Para o professor Emil Sobottka, o que ocorre no campo das instituições políticas é ilustrativo do momento atual. “Em qualquer democracia é inadmissível o que ocorreu no Brasil após as eleições, o fato de o derrotado negar-se a reconhecer a derrota, por exemplo.” O movimento também pode ser identificado, segundo o professor, pelas posições adotadas pelo PSDB, a sigla que, em tese, representaria a democracia social. Na prática, parte significativa do partido aderiu a bandeiras como a redução da maioridade penal e, diariamente, alimenta articulações que visam a queda do governo eleito pelo voto.
Foto: Igor Sperotto
No campo político-partidário, parte dos representantes da direita militante se coloca contra questões como a legalização da união civil homoafetiva e do aborto. Mas não há uma unanimidade, uma vez que outra parte dos chamados conservadores incorporou a defesa destas questões (historicamente vinculadas à esquerda) e, na sociedade de modo geral, as opiniões se apresentam difusas. Há defensores de um novo golpe militar que apoiam a união homoafetiva.

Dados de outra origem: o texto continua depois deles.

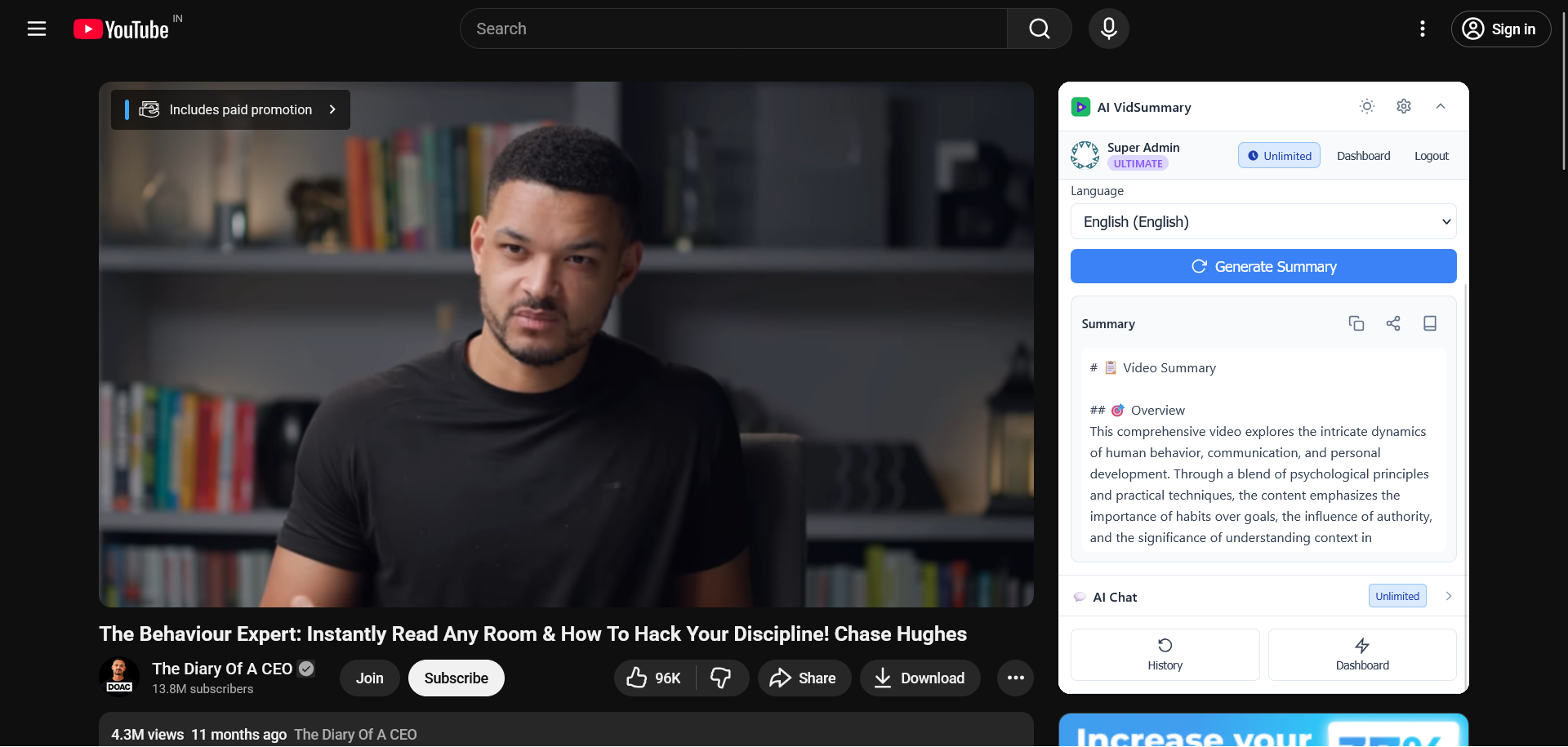Subscribe to The Diary Of A CEO
1568x747 pixels.
point(455,678)
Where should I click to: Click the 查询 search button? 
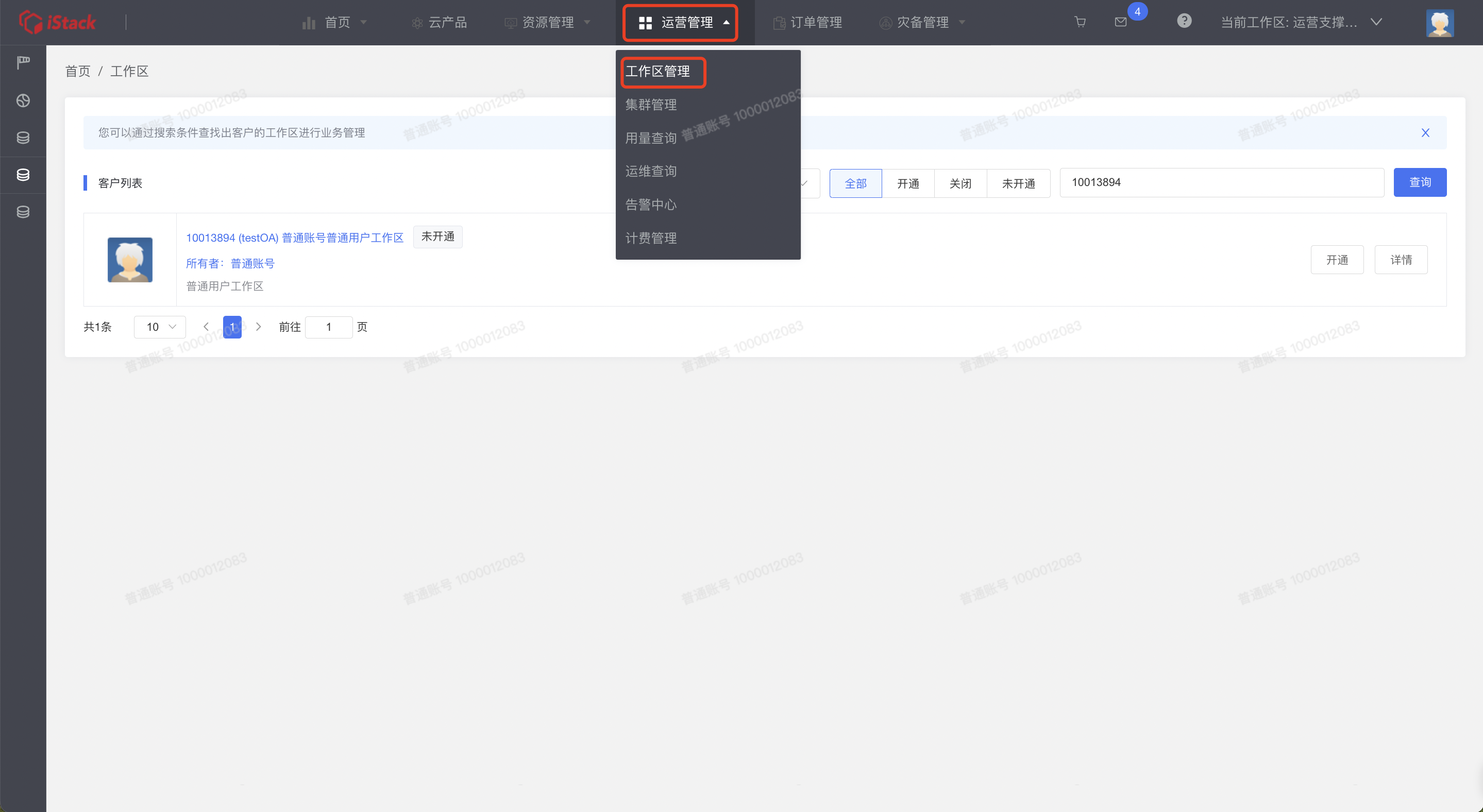(x=1419, y=182)
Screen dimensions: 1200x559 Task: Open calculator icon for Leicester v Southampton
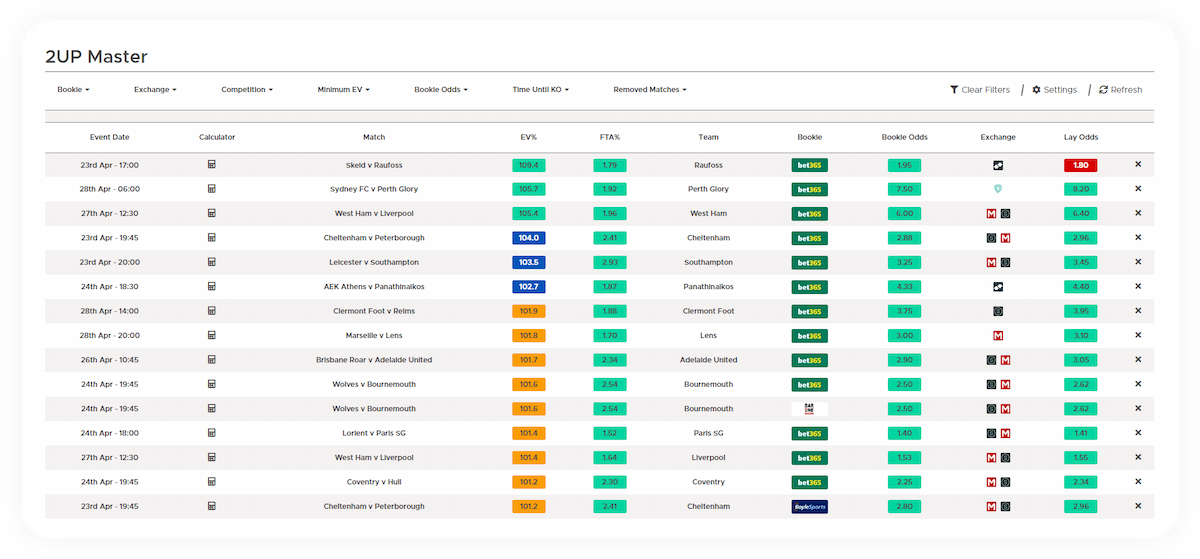click(x=211, y=262)
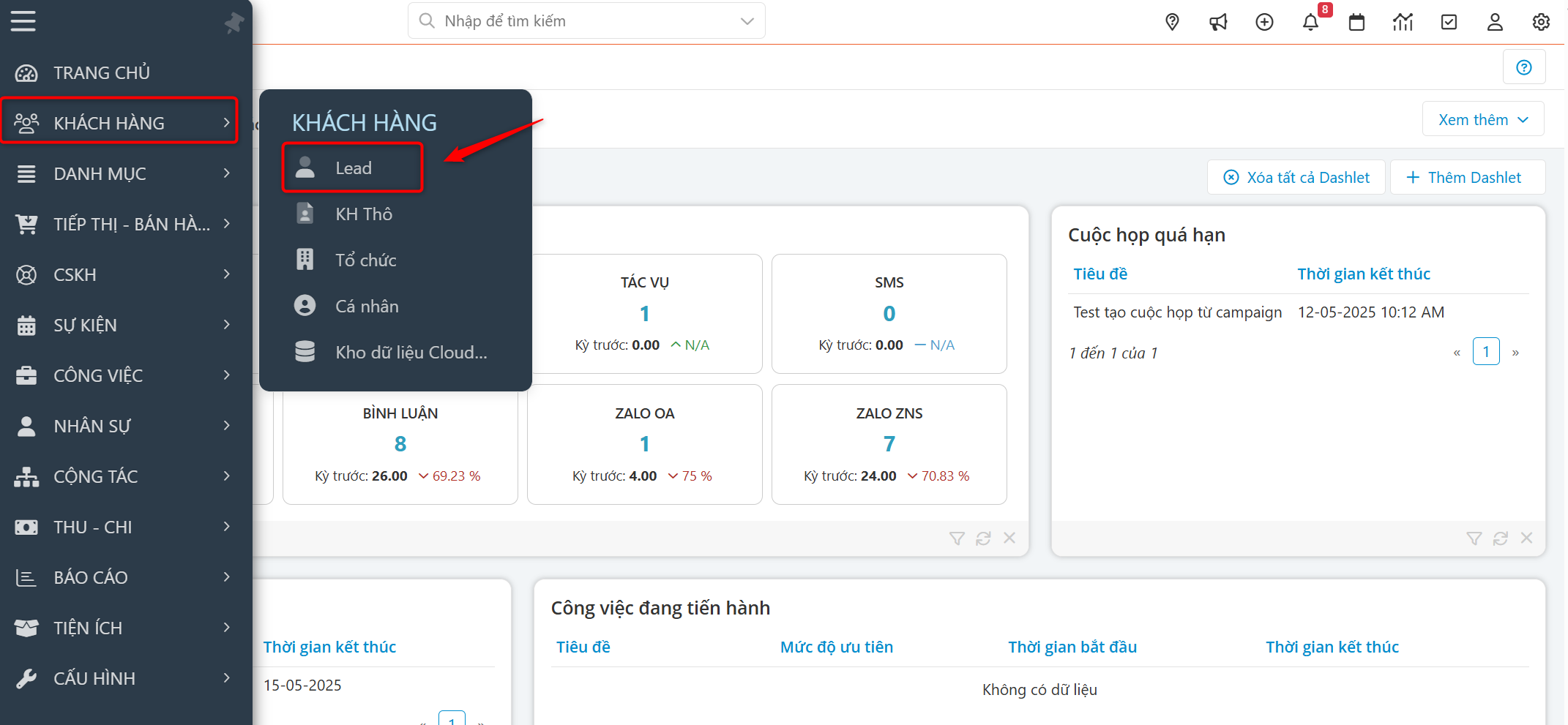1568x725 pixels.
Task: Toggle the sidebar pin icon
Action: (234, 23)
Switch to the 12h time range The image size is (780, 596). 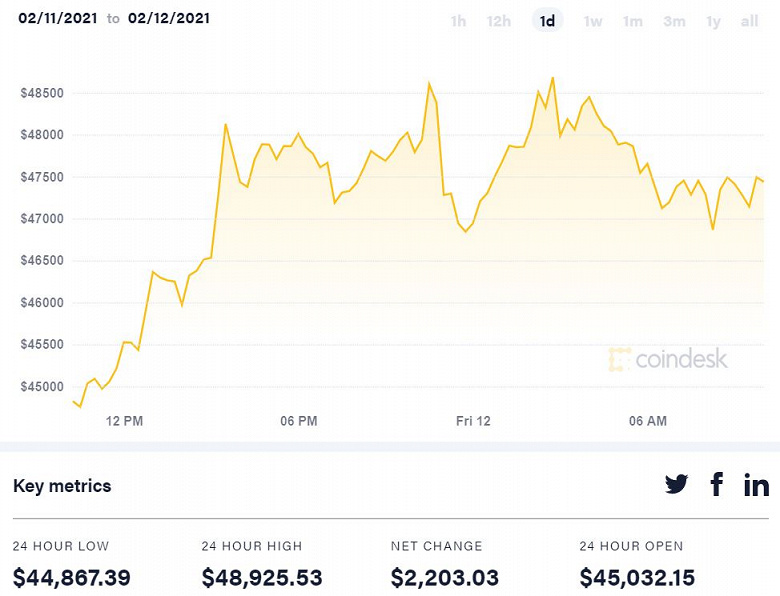(x=499, y=21)
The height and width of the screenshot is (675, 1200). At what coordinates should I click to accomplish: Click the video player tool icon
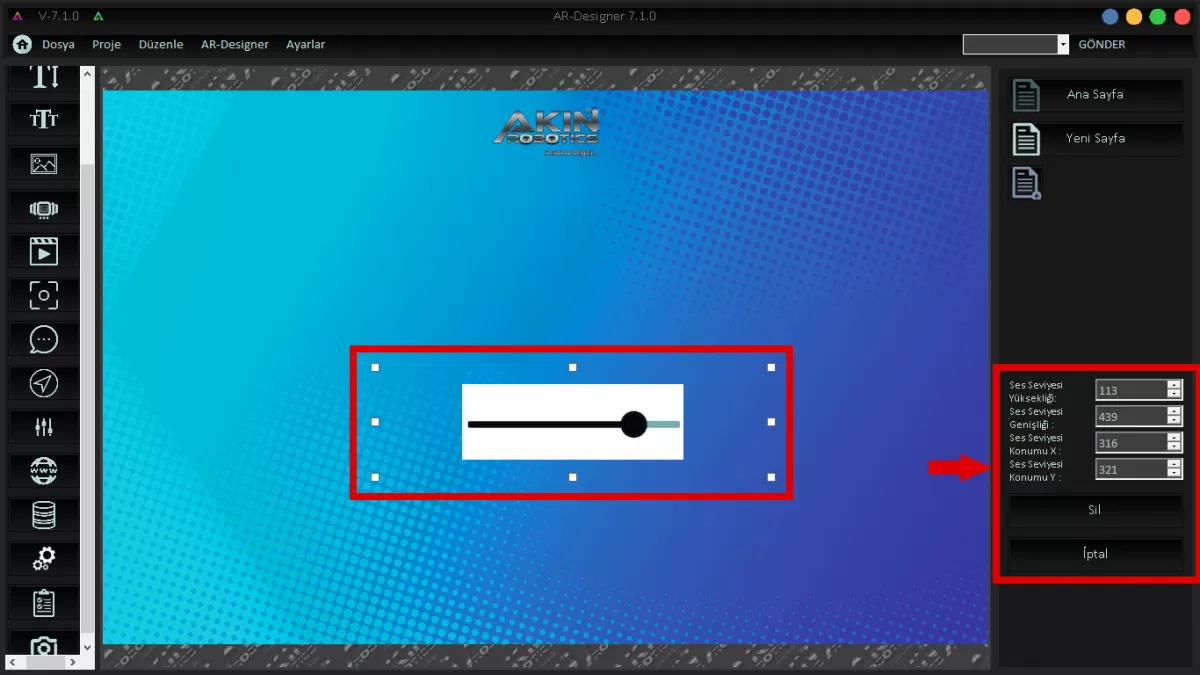coord(44,251)
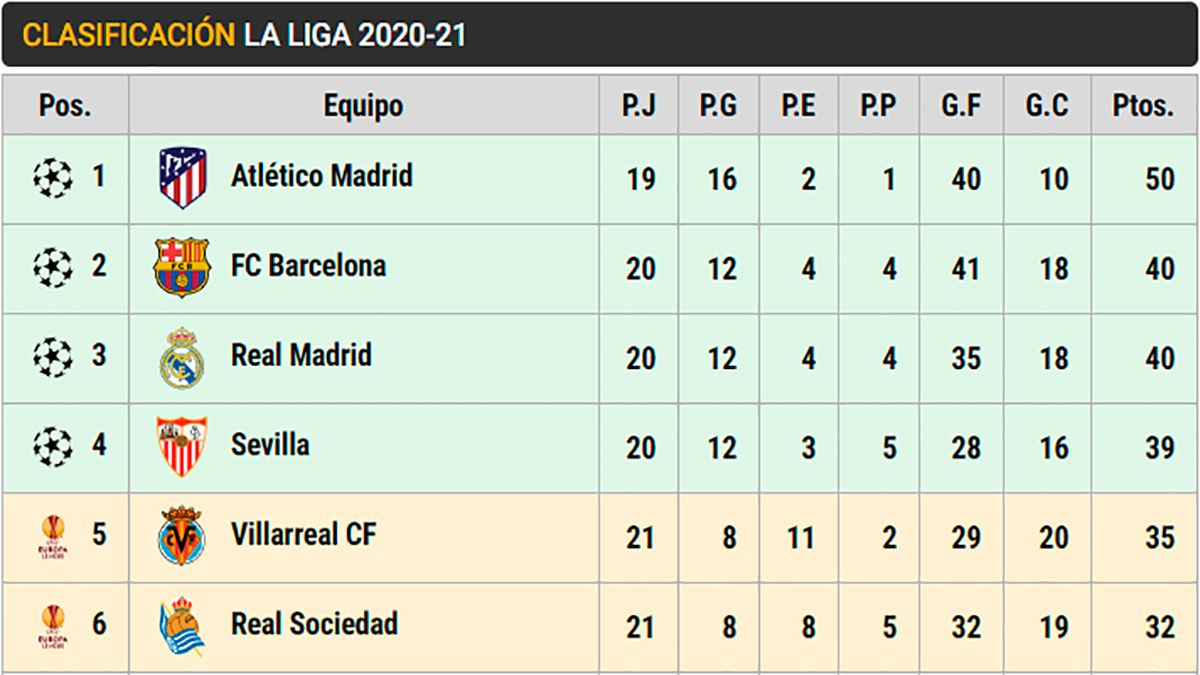Click the Real Sociedad team name
This screenshot has height=675, width=1200.
click(314, 624)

Militantes de esquerda que se posicionam contra o aborto. E praticantes silenciosos de violência contra crianças e mulheres à direita e à esquerda. No processo em curso, a sombra do extremismo vem ganhando vulto. Termos como ‘ratos’ e ‘piolhos’, utilizados na Alemanha nazista em alusão aos judeus, circulam em páginas de parte de militantes da ‘nova direita’ para definir adversários no campo das ideias. Discursos inflamados em defesa das ‘pessoas de bem’, violência política, culpabilização de vítimas, não reconhecimento do direito de manifestações contrárias de pensamento e criminalização de posições divergentes completam um repertório perigoso. “O que surpreende é que há muitas décadas não havia uma direita que, militantemente, se coloca contra a igualdade universal, com pautas muito claras, conservadoras, e que vão na contramão de uma maior democratização da sociedade”, destaca Sobottka.